Books will tell you to use a quality Belgian Pilsner malt for a Belgian Tripel. Until now, I have heeded that advice. It’s probably essential, right?
This is the best Belgian Tripel I’ve made to date, and it’s made with 100% Briess 2-row malt, the workhorse of brewing, with a little Belgian aromatic malt. Banana, clove, huge yeast flavor, some body, nice color, very drinkable. It’s still young, but this is delicious. I’m happy to put it alongside my commercial favorites, like Sapient Tripel from Dark Horse. I really like how the 2-row seems to compliment the yeast. The aromatic malt, I think, adds a nice maltiness to the mix. Not a lot, just enough. I’ve always been confused as to what exactly aromatic malt does (supposedly it adds malt aroma). The slight sweetness from the Aromatic malt is also nice, although I would dial that back a few ounces maybe. Also I wouldn’t mind just a little more clean bitterness from Magnum hops, using Saaz only for the flame out hops. Other than that, I wouldn’t change anything. I believe the vitality starter and fermentation might have played a factor in how delicious this is (more on that below).

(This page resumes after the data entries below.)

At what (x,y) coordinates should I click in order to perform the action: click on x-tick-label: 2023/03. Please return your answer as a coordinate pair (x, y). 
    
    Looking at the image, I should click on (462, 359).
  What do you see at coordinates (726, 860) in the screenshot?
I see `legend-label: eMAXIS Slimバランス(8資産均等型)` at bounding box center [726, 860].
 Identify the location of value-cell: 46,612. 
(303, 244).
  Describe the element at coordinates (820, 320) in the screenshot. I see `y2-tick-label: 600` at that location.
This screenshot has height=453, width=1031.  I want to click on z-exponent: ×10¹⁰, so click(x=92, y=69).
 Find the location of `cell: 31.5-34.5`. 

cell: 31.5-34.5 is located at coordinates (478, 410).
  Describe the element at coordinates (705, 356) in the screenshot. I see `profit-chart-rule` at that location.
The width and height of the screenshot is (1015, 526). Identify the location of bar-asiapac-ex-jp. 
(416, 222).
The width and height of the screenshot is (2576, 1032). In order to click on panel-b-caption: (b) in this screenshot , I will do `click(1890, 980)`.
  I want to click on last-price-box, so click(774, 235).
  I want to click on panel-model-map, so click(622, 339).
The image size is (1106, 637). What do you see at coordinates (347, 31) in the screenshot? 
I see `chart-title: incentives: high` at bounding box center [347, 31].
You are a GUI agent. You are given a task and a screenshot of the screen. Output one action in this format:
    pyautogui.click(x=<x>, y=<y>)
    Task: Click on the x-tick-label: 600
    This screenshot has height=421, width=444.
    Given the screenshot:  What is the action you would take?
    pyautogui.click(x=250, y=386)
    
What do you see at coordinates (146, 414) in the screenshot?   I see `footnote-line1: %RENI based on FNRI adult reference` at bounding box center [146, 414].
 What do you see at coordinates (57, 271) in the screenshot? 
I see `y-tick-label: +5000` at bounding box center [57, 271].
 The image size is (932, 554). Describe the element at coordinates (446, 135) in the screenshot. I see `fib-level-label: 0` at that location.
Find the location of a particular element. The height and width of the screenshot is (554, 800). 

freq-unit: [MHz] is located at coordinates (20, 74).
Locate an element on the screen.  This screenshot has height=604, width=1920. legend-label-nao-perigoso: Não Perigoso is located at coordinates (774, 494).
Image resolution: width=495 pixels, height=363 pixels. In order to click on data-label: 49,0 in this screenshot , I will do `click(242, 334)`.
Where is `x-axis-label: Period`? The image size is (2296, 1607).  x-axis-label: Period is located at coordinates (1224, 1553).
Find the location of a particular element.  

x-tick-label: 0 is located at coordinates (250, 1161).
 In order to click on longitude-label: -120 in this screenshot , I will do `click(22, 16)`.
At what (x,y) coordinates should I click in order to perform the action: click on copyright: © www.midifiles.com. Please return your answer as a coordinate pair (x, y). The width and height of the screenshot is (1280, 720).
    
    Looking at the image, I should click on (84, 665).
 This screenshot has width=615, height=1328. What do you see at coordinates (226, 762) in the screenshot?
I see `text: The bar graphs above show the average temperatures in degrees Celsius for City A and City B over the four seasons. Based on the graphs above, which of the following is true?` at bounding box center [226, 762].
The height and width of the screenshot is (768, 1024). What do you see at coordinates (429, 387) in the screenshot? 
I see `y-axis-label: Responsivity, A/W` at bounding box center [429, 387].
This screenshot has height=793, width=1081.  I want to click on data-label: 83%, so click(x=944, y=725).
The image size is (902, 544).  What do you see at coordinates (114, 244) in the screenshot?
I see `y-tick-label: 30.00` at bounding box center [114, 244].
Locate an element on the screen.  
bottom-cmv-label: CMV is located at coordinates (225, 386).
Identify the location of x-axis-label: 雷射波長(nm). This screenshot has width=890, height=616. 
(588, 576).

Astonishingly, I cranked this big beer out in 1 week and was drinking it in 16 days. And I don’t keg. Hot temperature = fast fermentation.
12 lb 2-row
.5 lb Aromatic malt (Dingemans)
2 lb Cane Sugar (added end of boil)
2 oz Saaz (30 minute boil)
1 oz Saaz FO
Monestary Ale Yeast (vitality starter)
Sat. Sept 17th: brewday, began vitality starter 4 hours prior to brewing
Sunday morning: pitched yeast @ 67F
Monday morning: noticed krusen, rose temp to 72F
Tuesday morning: rose temp to 80F
Tuesday night: noticed krusen had dropped already, rose temp to 85F
Wed. morning: rose to 90F; Wed night, hydrometer says 1.006, probably done fermenting: back down to 72F for ‘diacetyl rest’
Thurs 5pm: cold crashed to 30F
Saturday (a week after brewday): bottled 29 22oz beers
Monday, Oct 3: carbonated, tastes great. 16 days from grain to glass
Vitality Starter and Fermentation
I’m still tinkering around with how to ferment the best Belgian Tripel, and obviously I’m sold on the gradual, hot fermentation method: that’s how the Belgians do it. For this beer, I really cranked up the heat, reaching 90 degrees at one point. I will probably continue with this sort of schedule. My vitality starter, as I explain elsewhere, is a matter of squeezing the liquid yeast into a jar of pre-made wort and letting it wake up for a few hours. Did it help? Who knows. But this is the problem with introducing new techniques to your brewing. You make a good beer, assume it’s because of the new technique, and consequently doomed to reproduce the new technique for the rest of your life. That happens all the time with homebrewing.